“I am so happy,” Constance said at last, gasping. “Merricat, I am so happy.”
“I told you that you would like it on the moon.”
Â
The Carringtons stopped their car in front of our house one Sunday after church and sat quietly in the car looking at our house, as though supposing that we would come out if there was anything the Carringtons could do for us. Sometimes I thought of the drawing room and the dining room, forever closed away, with our mother's lovely broken things lying scattered, and the dust sifting gently down to cover them; we had new landmarks in the house, just as we had a new pattern for our days. The crooked, broken-off fragment which was all that was left of our lovely stairway was something we passed every day and came to know as intimately as we had once known the stairs themselves. The boards across the kitchen windows were ours, and part of our house, and we loved them. We were very happy, although Constance was always in terror lest one of our two cups should break, and one of us have to use a cup without a handle. We had our well-known and familiar places: our chairs at the table, and our beds, and our places beside the front door. Constance washed the red and white tablecloth and the shirts of Uncle Julian's which she wore, and while they were hanging in the garden to dry I wore a tablecloth with a yellow border, which looked very handsome with my gold belt. Our mother's old brown shoes were safely put away in my corner of the kitchen, since in the warm summer days I went barefoot like Jonas. Constance disliked picking many flowers, but there was always a bowl on the kitchen table with roses or daisies, although of course she never picked a rose from Uncle Julian's rosebush.

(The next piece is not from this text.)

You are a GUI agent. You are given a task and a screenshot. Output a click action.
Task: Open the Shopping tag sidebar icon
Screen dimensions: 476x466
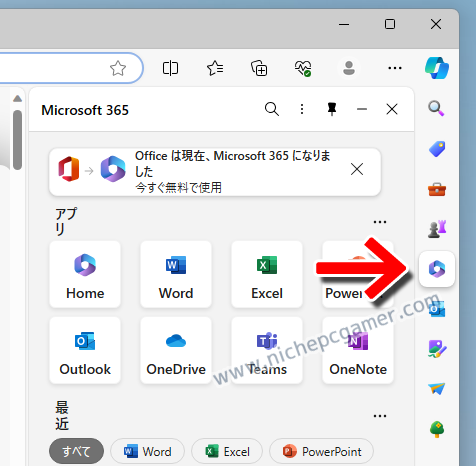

I sometimes thought of my six blue marbles, but I was not allowed to go to the long field now, and I thought that perhaps my six blue marbles had been buried to protect a house which no longer existed and had no connection with the house where we lived now, and where we were very happy. My new magical safeguards were the lock on the front door, and the boards over the windows, and the barricades along the sides of the house. In the evenings sometimes we saw movement in the darkness on the lawn, and heard whispers.
“Don't; the ladies might be watching.”
“You think they can see in the dark?”
“I heard they see everything that goes on.”

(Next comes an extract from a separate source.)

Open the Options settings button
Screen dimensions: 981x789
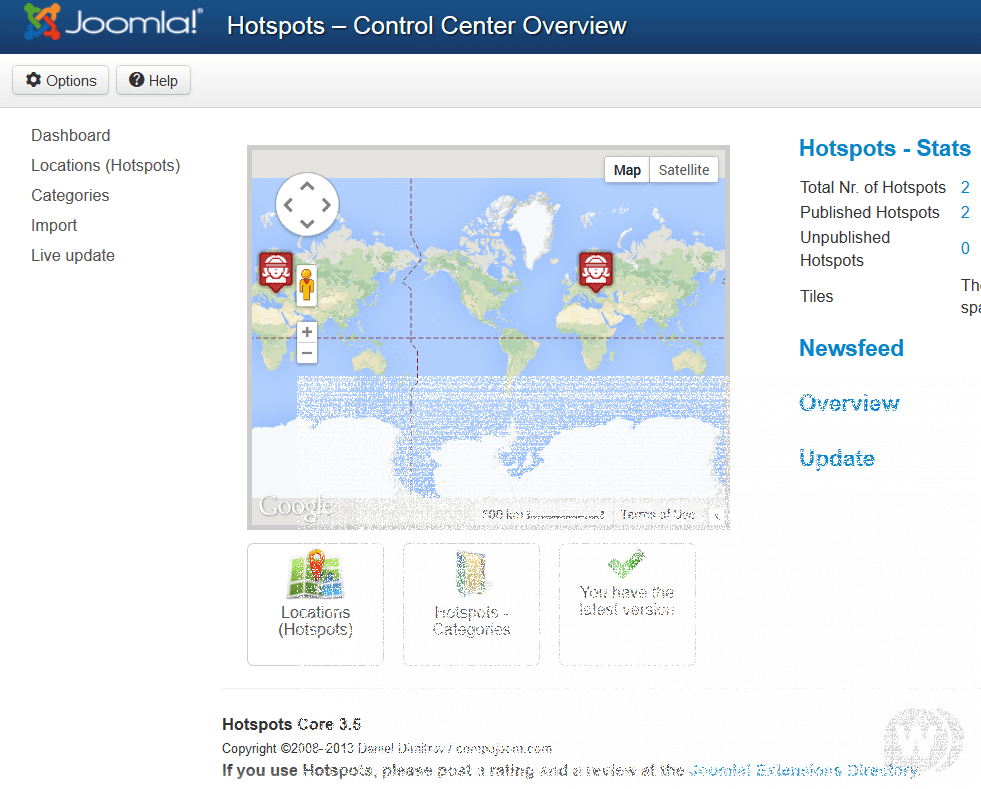pos(61,81)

Then there might be laughter, drifting away into the warm darkness.
“They will soon be calling this Lover's Lane,” Constance said.
“After Charles, no doubt.”
“The least Charles could have done,” Constance said, considering seriously, “was shoot himself through the head in the driveway.”
We learned, from listening, that all the strangers could see from outside, when they looked at all, was a great ruined structure overgrown with vines, barely recognizable as a house. It was the point halfway between the village and the highway, the middle spot on the path, and no one ever saw our eyes looking out through the vines.
“You can't go on those steps,” the children warned each other; “if you do, the ladies will get you.”
Once a boy, dared by the others, stood at the foot of the steps facing the house, and shivered and almost cried and almost ran away, and then called out shakily, “Merricat, said Constance, would you like a cup of tea?” and then fled, followed by all the others. That night we found on the doorsill a basket of fresh eggs and a note reading, “He didn't mean it, please.”
“Poor child,” Constance said, putting the eggs into a bowl to go into the cooler. “He's probably hiding under the bed right now.”
“Perhaps he had a good whipping to teach him manners.”
“We will have an omelette for breakfast.”
“I wonder if I
could
eat a child if I had the chance.”
“I doubt if I could cook one,” said Constance.
“Poor strangers,” I said. “They have so much to be afraid of.”
“Well,” Constance said, “I am afraid of spiders.”
“Jonas and I will see to it that no spider ever comes near you. Oh, Constance,” I said, “we are so happy.”